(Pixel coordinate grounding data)
===============

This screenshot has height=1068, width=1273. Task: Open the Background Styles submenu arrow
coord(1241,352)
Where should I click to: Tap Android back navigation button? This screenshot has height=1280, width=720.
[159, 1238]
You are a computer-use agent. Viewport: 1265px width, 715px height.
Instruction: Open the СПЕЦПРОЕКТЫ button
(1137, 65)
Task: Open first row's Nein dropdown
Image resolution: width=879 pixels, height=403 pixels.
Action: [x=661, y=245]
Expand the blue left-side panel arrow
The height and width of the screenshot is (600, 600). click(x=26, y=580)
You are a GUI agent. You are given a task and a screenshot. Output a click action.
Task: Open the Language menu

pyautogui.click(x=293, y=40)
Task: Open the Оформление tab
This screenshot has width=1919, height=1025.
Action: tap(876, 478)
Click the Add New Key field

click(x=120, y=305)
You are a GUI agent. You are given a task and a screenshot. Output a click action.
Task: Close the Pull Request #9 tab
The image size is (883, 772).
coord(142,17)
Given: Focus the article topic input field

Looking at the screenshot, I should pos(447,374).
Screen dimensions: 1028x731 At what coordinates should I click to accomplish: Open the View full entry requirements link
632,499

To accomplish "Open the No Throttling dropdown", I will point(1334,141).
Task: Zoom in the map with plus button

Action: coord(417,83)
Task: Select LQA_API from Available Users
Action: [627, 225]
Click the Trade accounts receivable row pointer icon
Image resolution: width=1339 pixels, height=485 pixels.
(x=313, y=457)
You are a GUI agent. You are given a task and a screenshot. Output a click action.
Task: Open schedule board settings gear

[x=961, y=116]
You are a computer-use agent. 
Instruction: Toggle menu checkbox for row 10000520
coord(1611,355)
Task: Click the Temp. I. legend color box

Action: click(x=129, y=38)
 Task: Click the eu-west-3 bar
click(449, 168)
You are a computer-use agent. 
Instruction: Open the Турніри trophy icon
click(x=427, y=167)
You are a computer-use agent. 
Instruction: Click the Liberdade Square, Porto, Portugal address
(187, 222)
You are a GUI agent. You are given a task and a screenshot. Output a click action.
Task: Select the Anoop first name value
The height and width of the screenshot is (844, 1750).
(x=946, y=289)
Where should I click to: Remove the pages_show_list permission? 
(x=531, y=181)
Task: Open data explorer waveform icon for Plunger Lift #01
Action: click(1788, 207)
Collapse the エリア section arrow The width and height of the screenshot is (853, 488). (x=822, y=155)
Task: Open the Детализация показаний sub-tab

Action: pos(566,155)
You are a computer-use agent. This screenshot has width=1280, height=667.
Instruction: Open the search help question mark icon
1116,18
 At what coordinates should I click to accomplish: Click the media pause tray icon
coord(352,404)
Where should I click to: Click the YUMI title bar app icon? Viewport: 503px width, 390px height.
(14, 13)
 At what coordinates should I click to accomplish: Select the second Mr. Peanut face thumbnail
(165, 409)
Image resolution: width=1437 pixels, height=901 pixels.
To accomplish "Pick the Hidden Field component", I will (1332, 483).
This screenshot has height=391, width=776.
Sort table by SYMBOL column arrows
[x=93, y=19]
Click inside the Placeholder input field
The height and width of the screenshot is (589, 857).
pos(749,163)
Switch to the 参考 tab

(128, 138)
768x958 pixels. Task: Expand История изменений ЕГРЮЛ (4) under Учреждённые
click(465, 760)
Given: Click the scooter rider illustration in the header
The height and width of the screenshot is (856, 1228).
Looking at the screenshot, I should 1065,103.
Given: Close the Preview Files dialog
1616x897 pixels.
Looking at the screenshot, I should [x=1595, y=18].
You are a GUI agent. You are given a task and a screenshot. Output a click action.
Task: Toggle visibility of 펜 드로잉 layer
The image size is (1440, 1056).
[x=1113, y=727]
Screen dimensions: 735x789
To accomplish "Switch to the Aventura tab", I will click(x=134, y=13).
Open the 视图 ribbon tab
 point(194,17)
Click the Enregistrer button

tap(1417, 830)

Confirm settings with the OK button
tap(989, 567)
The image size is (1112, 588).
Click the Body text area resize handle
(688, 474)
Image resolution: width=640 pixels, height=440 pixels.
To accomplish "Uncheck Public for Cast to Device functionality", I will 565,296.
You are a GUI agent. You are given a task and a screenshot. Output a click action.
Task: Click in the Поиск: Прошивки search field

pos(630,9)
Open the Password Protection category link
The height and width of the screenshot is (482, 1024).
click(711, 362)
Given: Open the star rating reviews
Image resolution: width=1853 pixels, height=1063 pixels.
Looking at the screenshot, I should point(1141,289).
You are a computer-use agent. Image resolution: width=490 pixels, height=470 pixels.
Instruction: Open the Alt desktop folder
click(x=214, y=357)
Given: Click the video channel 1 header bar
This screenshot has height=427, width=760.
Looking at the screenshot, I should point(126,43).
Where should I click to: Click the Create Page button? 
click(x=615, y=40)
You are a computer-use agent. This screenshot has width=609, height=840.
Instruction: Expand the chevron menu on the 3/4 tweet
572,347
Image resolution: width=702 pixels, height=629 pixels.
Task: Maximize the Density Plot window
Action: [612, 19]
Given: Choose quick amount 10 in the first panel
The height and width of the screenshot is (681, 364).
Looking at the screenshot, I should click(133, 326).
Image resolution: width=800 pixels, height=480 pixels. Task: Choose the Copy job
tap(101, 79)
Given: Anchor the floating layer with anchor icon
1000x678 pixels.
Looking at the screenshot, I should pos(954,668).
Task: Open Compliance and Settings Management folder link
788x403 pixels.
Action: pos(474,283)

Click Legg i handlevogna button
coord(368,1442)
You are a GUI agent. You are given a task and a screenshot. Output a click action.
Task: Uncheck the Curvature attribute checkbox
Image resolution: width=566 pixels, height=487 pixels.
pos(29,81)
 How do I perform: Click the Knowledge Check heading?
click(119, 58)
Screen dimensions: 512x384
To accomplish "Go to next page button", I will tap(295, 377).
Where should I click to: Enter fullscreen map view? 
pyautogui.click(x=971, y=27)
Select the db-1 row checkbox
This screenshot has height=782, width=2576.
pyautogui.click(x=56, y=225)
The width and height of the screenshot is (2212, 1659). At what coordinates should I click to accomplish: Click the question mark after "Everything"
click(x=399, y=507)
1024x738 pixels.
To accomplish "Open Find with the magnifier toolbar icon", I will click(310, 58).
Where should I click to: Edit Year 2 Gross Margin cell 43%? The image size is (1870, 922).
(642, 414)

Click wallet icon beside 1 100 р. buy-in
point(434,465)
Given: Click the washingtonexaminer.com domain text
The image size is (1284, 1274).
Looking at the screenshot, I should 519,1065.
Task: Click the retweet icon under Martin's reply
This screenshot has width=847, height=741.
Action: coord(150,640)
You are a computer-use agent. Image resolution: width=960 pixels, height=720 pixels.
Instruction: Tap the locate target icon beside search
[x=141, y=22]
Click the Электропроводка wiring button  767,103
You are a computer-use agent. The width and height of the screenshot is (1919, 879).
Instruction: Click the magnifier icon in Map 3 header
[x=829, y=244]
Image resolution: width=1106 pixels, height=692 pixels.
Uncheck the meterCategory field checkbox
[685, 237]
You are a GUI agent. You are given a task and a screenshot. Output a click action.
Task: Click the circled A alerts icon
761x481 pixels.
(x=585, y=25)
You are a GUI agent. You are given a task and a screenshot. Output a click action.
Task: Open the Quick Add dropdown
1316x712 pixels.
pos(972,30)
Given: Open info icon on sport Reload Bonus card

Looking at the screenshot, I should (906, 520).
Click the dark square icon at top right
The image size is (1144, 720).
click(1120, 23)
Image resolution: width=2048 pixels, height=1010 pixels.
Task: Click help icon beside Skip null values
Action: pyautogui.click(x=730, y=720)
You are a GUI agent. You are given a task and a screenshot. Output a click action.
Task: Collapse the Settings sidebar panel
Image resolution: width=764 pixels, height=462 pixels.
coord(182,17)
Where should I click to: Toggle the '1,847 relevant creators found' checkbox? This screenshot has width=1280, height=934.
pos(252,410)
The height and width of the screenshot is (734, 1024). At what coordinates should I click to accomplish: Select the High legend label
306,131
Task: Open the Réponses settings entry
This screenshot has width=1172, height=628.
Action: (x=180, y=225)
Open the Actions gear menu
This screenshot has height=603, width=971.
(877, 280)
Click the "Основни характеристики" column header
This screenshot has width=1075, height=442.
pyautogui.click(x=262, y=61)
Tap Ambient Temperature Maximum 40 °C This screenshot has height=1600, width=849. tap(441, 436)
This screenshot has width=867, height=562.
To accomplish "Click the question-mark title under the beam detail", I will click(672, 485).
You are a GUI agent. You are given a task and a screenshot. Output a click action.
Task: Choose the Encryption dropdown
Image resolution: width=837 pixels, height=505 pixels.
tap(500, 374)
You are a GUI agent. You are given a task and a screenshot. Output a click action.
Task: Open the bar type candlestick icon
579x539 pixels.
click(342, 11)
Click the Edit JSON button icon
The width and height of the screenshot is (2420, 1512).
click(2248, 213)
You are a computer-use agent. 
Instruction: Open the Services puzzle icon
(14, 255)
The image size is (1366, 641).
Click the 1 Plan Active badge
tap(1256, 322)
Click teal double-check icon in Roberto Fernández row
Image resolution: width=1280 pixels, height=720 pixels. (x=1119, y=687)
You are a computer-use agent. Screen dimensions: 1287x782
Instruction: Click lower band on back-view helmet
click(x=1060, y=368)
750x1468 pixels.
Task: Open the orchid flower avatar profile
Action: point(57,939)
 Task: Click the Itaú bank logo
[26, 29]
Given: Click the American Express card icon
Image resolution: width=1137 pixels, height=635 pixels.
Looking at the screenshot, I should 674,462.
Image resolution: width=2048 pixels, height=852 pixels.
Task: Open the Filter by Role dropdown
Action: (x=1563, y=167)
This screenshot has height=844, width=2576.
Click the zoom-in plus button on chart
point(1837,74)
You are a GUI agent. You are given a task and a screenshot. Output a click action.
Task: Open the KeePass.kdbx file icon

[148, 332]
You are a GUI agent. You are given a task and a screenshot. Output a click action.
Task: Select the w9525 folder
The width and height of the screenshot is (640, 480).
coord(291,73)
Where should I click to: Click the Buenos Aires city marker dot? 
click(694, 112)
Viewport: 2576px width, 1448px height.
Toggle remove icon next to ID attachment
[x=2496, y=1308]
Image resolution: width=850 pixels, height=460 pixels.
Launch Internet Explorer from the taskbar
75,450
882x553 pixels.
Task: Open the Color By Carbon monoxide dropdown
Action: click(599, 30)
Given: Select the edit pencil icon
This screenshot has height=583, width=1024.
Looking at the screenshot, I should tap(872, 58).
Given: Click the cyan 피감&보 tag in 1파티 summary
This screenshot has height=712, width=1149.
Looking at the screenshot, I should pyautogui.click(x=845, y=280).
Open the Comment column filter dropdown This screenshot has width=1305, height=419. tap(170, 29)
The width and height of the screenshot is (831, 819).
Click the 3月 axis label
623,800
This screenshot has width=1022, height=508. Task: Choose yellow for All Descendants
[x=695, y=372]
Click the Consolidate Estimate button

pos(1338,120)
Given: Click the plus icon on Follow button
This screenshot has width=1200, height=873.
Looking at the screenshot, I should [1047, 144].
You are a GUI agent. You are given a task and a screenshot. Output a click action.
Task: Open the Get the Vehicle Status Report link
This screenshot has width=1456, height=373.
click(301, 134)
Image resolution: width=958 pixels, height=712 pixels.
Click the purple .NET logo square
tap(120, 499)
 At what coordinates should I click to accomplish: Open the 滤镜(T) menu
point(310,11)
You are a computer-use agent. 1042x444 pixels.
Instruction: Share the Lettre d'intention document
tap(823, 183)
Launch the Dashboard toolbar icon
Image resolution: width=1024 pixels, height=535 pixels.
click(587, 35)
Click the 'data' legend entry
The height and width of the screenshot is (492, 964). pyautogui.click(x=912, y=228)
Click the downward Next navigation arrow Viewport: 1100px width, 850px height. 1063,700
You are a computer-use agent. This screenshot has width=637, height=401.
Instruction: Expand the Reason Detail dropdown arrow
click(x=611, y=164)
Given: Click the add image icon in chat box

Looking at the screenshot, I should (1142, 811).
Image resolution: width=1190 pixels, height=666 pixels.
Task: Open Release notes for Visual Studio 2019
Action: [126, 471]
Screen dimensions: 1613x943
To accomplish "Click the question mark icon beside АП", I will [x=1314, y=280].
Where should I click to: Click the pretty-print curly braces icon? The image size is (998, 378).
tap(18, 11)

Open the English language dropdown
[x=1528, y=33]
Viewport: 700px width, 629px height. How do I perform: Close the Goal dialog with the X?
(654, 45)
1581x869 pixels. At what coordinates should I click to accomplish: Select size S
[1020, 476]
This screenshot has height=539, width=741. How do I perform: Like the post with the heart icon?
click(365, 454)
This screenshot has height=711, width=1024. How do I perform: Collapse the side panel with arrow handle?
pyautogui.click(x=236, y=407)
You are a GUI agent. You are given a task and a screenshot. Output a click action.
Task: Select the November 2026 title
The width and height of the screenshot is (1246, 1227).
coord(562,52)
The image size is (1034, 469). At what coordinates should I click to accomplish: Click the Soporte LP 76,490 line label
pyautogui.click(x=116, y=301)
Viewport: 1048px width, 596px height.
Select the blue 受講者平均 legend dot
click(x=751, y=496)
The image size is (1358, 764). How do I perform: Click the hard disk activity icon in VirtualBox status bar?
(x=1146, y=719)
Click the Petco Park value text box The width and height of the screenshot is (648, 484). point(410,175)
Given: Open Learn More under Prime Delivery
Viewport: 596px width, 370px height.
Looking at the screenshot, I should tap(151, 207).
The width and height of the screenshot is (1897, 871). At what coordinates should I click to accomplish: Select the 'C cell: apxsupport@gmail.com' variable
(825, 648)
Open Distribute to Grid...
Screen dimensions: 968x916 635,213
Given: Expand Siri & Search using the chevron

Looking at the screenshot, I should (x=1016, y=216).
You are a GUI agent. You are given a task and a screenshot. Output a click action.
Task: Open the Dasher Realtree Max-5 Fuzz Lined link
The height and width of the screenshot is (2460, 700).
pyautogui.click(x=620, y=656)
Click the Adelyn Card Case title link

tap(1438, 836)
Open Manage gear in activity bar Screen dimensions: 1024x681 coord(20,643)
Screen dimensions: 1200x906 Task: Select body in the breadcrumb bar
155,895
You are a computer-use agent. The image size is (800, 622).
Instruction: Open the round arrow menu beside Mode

===============

Search the entries for the word "will" and pick out every line that holds it.

To accomplish "Open the No Throttling dropdown", I will point(1334,141).
To accomplish "Pick the Hidden Field component", I will (1332, 483).
To accomplish "Switch to the Aventura tab", I will click(x=134, y=13).
To accomplish "Uncheck Public for Cast to Device functionality", I will 565,296.
To accomplish "Go to next page button", I will tap(295, 377).
To accomplish "Open Find with the magnifier toolbar icon", I will click(310, 58).
To accomplish "Click the question-mark title under the beam detail", I will click(672, 485).
To accomplish "Click the question mark icon beside АП", I will [x=1314, y=280].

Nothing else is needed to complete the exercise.